No ano do centenário de Nássara e Haroldo Lobo foi embora um carioca charmoso – “o magnata supremo da elegância” - de sorriso fácil, que não cansava de defender o seu bairro: “Quem resolveu chamar um cantinho de Botafogo de Humaitá?”
É tristeza, por favor, vá embora...



Depois do Carnaval (20/02/2010)

Alberto chegou em casa cedo. Poucas vezes conseguia sair do trabalho às 18 horas. Veio pelo caminho pensando como iria se organizar para o carnaval de 2010. Suas fantasias estavam prontas. Uma para cada dia.

Entrou no quarto e Maria estava no banho. Aproveitou a rara oportunidade do silêncio para separar as fantasias por bloco. No sábado de carnaval, pela manhã, estaria vestido de meio fraque no cordão do Bola Preta. Era a abertura do carnaval. Tinha que estará impecável como aquela noiva que na véspera do casamento faz a última vistoria para ver se está tudo em ordem. Nada podia dar errado.

Viu que sua gravata borboleta estava meio torta.
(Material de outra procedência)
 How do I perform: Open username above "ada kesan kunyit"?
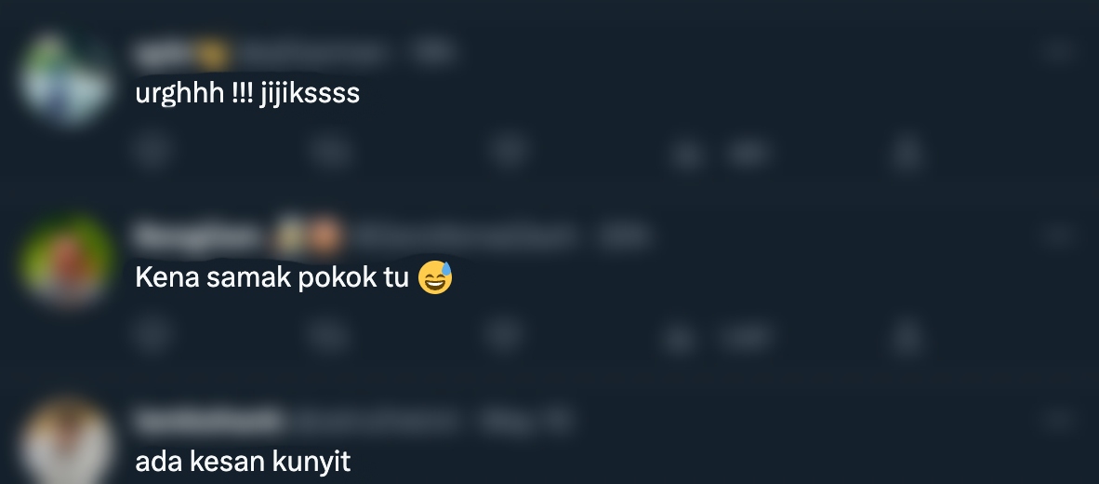(208, 420)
Enquanto endireitava a gravata do fraque branco com bermudão preto, passou a lembrar dos carnavais passados. Daquelas brincadeiras que seus avós faziam no mesmo bloco em que iria pular seu trigésimo carnaval. O Bola Preta fora fundado em 1918. Ano difícil pelo mundo. A Europa colhia os destroços da Primeira Guerra Mundial. A Rússia em Guerra Civil ocupava os noticiários com seu exército vermelho. A gripe espanhola dizimava vidas como um sopro de vento derruba as folhas secas das árvores.

Mas nada disso passava pela cabeça de Alberto, envolto com as alegrias, as brincadeiras, as cantorias e bebedeiras que os dias de momo podem propiciar. Imagine se ele iria se preocupar com essas coisas do mundo... Não importava muito em seu espírito momesco que os luxuosos ranchos no Rio de Janeiro, tenham sido criados ao final do século XIX por descendentes de escravos. Foi o migrante nordestino Hilário Jovino que deslocou os desfiles dos ranchos do período natalino para os dias de carnaval. Foram filhos de negros, marcados pela brutal escravidão de trezentos anos, que alicerçaram o modernoso carnaval das escolas. Assim nasceu o carnaval que Alberto se preparava para pular.

Esses negros empobrecidos também deram o principal tempero da festa, seu ritmo, o samba batucado, com instrumentos de percussão, aquele dos morros há tão pouco tempo ocupados, marcado pela exclusão social de toda uma dinastia de negros. Mas, suas mazelas não os silenciaram, pelo contrário, cantaram e cantaram alto um mundo de Zinco que faria imenso sucesso nos Anos de Ouro do Rádio. Quando Noel Rosa, dois anos depois do surgimento da primeira escola de samba, a Deixa Falar, em 1928, resolveu perguntar a um Brasil que desmoronava economicamente com a quebra da bolsa de Nova Iorque, “Com que Roupa?, Com que roupa que vou/ao samba que você me convidou?...”, as escolas de samba já faziam parte da vida musical do carioca.

Alberto continuava mexendo em suas roupas de carnaval, agora pensando apenas nelas. E Maria no seu delicioso banho. Ela também tinha fantasias luxuosas e bonitas para os blocos de rua e para sua escola de coração, a Mangueira. Prestação do carro, do apartamento, do colégio das crianças, da viagem que fizeram com a família no meio do ano, estava tudo em dia. Nos últimos tempos, sobrara até um dinheirinho a mais para a diversão do casal. Este Brasil novo, um pouco menos injusto, aparecia aos olhos do mundo. Será que em outubro, na eleição presidencial, depois da Copa do Mundo, Alberto e Maria pensarão em como manter as roupas dos foliões para o próximo carnaval?